> [TEXTE À LIRE]:
+++++

Publie le mardi 21 avril 2009 par Open-Publishing
3 commentaires

Une citation du fameux penseur libéral Walter Lippmann en préambule à cet article, je vous la laisse déguster…
« Le peuple est un troupeau égaré, bien trop émotif, incapable de s’occuper de ses propres affaires, et qui doit être encadré, contrôlé et conduit par une avant-garde, une élite de décideurs éclairés. Les gens doivent être détournés vers des buts inoffensifs. Il faut les noyer, les assommer sous une masse d’informations qui ne leur laisse pas le temps de réfléchir. Il faut les persuader qu’ils sont incapables de provoquer des changements, il faut les convaincre que la révolte entraine toujours le pire, il faut les faire voter de temps à autre, leur donner l’illusion de décider, l’illusion nécessaire ».

Si j’ajoute que Lippmann est né en 1889 (décédé en 1974) et que c’est un colloque portant son nom organisé en 1932 qui a fondé le néolibéralisme, cela éclaire encore un peu plus ses propos…Toute ressemblance avec un mode d’organisation de nos sociétés ne serait pas complètement fortuite…

Cela interroge sous un jour nouveau le mode d’organisation « démocratique » des sociétés dites « développées ». Nous vivons en effet dans une « démocratie » de type parlementaire, c’est-à-dire dans laquelle une minorité, certes désignée mais j’y reviendrai, reçoit mandat pour diriger aux destinées de l’ensemble des habitants du territoire (commune, département, région, état, cadre supranational-Europe-).

+++++

> [JEU DE DONNÉES]:
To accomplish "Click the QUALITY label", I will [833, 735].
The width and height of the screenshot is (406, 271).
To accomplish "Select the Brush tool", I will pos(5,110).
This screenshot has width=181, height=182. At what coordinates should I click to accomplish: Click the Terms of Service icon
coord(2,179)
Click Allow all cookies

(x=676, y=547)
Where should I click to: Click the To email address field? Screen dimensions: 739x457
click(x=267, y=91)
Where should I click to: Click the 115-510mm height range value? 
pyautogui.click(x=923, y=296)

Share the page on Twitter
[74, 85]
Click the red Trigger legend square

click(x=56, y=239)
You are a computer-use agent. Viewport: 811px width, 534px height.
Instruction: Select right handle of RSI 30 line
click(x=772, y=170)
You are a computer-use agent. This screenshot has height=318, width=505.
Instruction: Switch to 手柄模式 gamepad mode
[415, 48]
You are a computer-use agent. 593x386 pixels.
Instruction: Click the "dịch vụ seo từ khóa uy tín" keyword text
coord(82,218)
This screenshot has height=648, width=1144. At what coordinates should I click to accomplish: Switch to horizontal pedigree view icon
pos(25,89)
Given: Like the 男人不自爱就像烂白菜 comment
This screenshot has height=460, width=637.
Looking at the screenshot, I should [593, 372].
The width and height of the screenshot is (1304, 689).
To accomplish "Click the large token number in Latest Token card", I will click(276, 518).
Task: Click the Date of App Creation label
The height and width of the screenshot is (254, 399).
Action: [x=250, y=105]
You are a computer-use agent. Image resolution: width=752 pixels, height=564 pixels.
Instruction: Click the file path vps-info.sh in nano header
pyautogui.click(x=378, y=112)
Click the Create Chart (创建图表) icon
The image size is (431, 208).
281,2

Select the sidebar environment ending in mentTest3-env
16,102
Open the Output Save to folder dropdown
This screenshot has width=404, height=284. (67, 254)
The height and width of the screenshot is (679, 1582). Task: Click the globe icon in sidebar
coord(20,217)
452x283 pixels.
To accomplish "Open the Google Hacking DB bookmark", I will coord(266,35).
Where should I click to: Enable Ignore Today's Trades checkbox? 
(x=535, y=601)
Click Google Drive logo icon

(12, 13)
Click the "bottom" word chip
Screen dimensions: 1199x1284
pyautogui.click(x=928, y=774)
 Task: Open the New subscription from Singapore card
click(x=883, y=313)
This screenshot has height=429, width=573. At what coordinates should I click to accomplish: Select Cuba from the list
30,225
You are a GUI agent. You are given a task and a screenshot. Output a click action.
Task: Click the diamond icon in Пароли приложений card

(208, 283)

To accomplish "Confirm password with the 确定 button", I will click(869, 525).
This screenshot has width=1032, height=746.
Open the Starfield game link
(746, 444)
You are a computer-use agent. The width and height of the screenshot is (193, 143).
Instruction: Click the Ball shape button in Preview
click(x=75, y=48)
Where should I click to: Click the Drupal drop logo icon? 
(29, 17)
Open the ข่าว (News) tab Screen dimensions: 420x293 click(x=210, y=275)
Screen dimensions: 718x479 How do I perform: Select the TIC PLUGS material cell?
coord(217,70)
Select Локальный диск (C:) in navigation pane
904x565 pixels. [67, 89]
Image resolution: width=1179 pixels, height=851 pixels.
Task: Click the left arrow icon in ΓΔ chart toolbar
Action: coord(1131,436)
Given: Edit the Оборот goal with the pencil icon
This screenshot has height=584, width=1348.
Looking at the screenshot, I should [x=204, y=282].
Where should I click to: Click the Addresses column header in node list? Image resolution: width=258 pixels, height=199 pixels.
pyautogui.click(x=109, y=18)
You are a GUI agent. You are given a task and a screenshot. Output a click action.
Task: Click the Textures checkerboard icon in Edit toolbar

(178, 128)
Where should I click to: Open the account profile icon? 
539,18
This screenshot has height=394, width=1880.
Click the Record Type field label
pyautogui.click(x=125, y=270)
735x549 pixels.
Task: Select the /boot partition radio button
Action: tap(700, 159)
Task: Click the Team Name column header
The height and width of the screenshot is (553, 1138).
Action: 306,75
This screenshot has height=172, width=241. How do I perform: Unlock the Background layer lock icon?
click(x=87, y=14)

+++++

> [PROBLÈMES À RÉSOUDRE]:
#1 Recopiez fidèlement le passage du texte sur Walter Lippmann qui commence à « Cela interroge sous » et se termine à « état, cadre supranational-Europe-). ».
#2 Répondez aux questions suivantes à partir du texte sur Walter Lippmann.
(a) À quelle date l'article a-t-il été publié ?
(b) En quelle année Walter Lippmann est-il décédé ?
(c) Selon l'auteur, de quel type est la démocratie dans laquelle nous vivons ?

> [LES RÉSULTATS]:
#1
Cela interroge sous un jour nouveau le mode d’organisation « démocratique » des sociétés dites « développées ». Nous vivons en effet dans une « démocratie » de type parlementaire, c’est-à-dire dans laquelle une minorité, certes désignée mais j’y reviendrai, reçoit mandat pour diriger aux destinées de l’ensemble des habitants du territoire (commune, département, région, état, cadre supranational-Europe-).

#2
(a) L'article a été publié le mardi 21 avril 2009.
(b) Walter Lippmann est décédé en 1974.
(c) Nous vivons dans une démocratie de type parlementaire.